「萌え」という言葉は苦手なんです

「萌えという言葉は実態がよくわからないので、ちょっと苦手です。萌えっていったいなんですか?」と改めて聞かれると返答に困る今日この頃。確かにもう「萌え」の時代はとっくに終わったと思う。萌えに替わる新しい言葉が生まれてしかるべき頃合だとも思う。でも未だに「萌え」という言葉を使ってしまう。萌えたぎっているときの、あのなんとも名状しがたい感情の動きは、それこそ「萌え」としか表現できないワケで…。

その昔、鶴巻和哉だか誰だか忘れたけど、とにかくエヴァアニメの製作陣のお一人が「萌えとは“補う”ことである」という話をしてました。
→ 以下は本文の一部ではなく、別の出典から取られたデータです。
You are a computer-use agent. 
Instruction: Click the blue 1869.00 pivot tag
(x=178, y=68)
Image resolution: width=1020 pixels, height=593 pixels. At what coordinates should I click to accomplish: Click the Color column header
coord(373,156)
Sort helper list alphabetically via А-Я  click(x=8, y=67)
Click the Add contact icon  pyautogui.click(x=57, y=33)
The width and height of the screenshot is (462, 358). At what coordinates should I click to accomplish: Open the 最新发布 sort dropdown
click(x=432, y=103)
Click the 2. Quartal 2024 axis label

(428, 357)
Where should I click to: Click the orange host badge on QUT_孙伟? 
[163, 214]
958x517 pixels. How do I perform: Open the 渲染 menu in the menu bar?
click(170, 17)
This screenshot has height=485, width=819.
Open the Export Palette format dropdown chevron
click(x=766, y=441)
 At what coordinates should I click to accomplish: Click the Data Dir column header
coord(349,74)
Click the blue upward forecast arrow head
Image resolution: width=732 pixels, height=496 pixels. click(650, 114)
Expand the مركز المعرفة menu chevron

詳細は忘れましたが、確かにエヴァは極端な情報だけ与えて後は視聴者で勝手に妄想して楽しんでくれたまえ、という丸投げアニメだったような気もします。
余白をうまく残した物語(キャラクター)は萌えやすいですよね。
仮に萌え=“補う”ことであるとすれば、私は萌えを次のように解釈しました。
たとえば、私の通う高校に、須藤晃がいたとします。晃kunはリーゼント頭のいわゆるTSUPPARIハイスクールロケンロールで、どう見ても不良です。しかし私は、雨の日に偶然彼を目撃してしまうのです。ずぶ濡れの捨て猫を、「おまえもオレと一緒だな…」と言わんばかりの圧倒的孤独感でもって抱き上げ、やさしく連れ帰ってあげるさまを見てしまうのです…!ここで私は思うわけです。あのツッパリハイスクールロケンローは、ただのツッパリハイスクールロケンローではない、と。あのリーゼントのふくらみの中には、抱えきれないほどの彼の孤独・やさしさ・愛情・ぬくもり・純粋さが詰まっているということを知ってしまうのです…。
私の場合、かように魅力的なギャップを発見すると、自動的にそのキャラクターの裏側のストーリーを作り上げる作業が脳内で始まってしまうのです。なぜなら、


   ●情報A=彼はツッパリハイスクールロケンローである
   ●情報B=雨の日の彼は、捨て猫と同じ目をしていたの…


このような情報の隔たりは、そのままにしておくには、何とも据わりの悪い心地がするからであります。自分なりに“納得”したいために、AとBの隙間を埋めるストーリーが必要になるのです。そのストーリーをつくる作業が、私にとっての“萌え”であるような気がします。あるいはただ妄想するだけでなく、隙間を埋めるための情報収集に躍起になる場合もあります。それも、彼という物語を形作るピースを探すための行為に他ならないような気がします。


しかしながら、ただ単純に「かわいい」「かっこいい」「ときめく」「ハァハァする」ことを萌えという言葉に置き換える場合もあります。定義があいまいな萌えという言葉は、実に使い勝手がいい。



私の場合、「不幸萌え」という属性がありまして、不幸せな子とか可哀相な子を見ると、「コイツをなんとか幸せにしてやりたい」という感情が芽生え、それが萌えにつながる場合が多いです。きっとそういう子に対しては「幸せ計画」「幸せ物語」を頭の中でつくりあげやすいのだと思います。幸せになってほしい、と思う人にはよく「萌え」という言葉を使っています。逆に「コイツがもっと不幸になって絶望するさまが見たい」というドS属性が呼び覚まされる瞬間もあります。私は凡人なので、エスとかエムとか、属性がひどく曖昧なのです。それはそれで「萌え」なのです。


ともあれ、今度「萌えってなんですか」と聞かれたらなんと答えようか、思い悩む日々です…。